— Start of SUPPLIED ENTRIES —
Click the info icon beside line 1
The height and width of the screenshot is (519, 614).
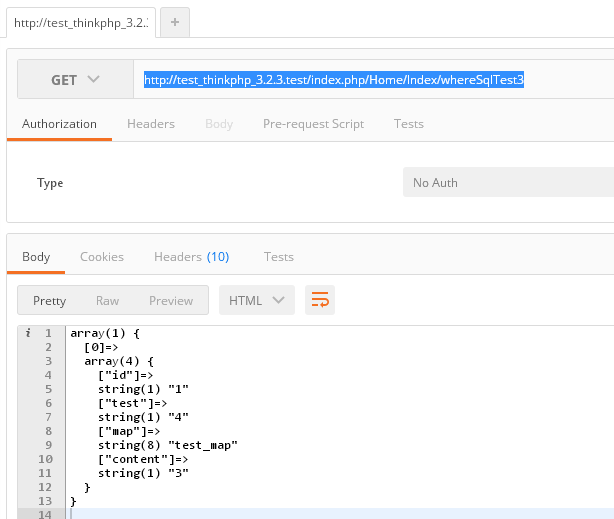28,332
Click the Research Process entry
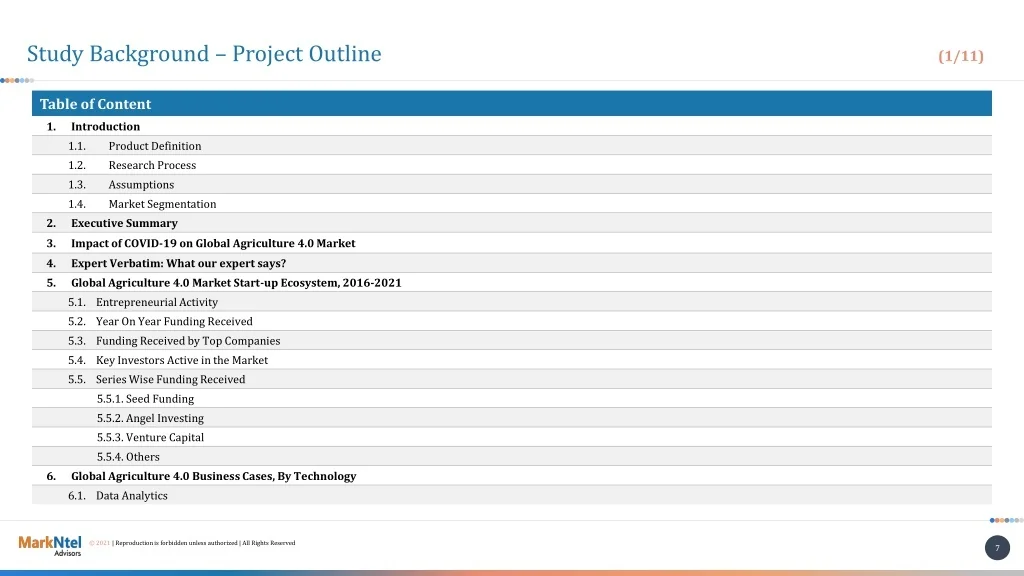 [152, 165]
— End of SUPPLIED ENTRIES —
— Start of SUPPLIED ENTRIES —
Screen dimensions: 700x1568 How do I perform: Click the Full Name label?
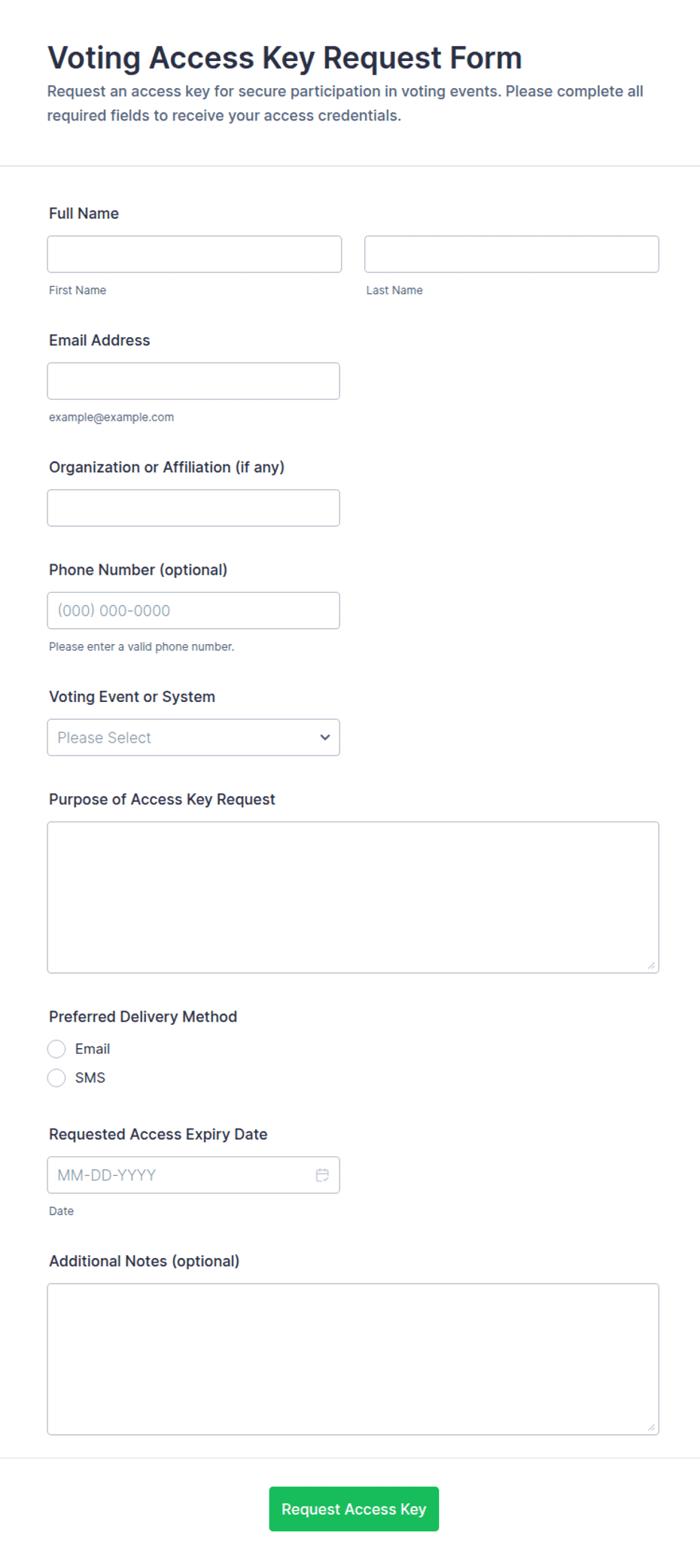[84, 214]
— End of SUPPLIED ENTRIES —
→ **WHAT YOU ARE ASKED TO DO**: Find each line in the listing that contains the word "Click", matching case exactly, and copy those lines out in full.

→ **CORRECT OUTPUT**:
Click the info icon beside line 1
Click the Research Process entry
Screen dimensions: 700x1568 How do I perform: Click the Full Name label?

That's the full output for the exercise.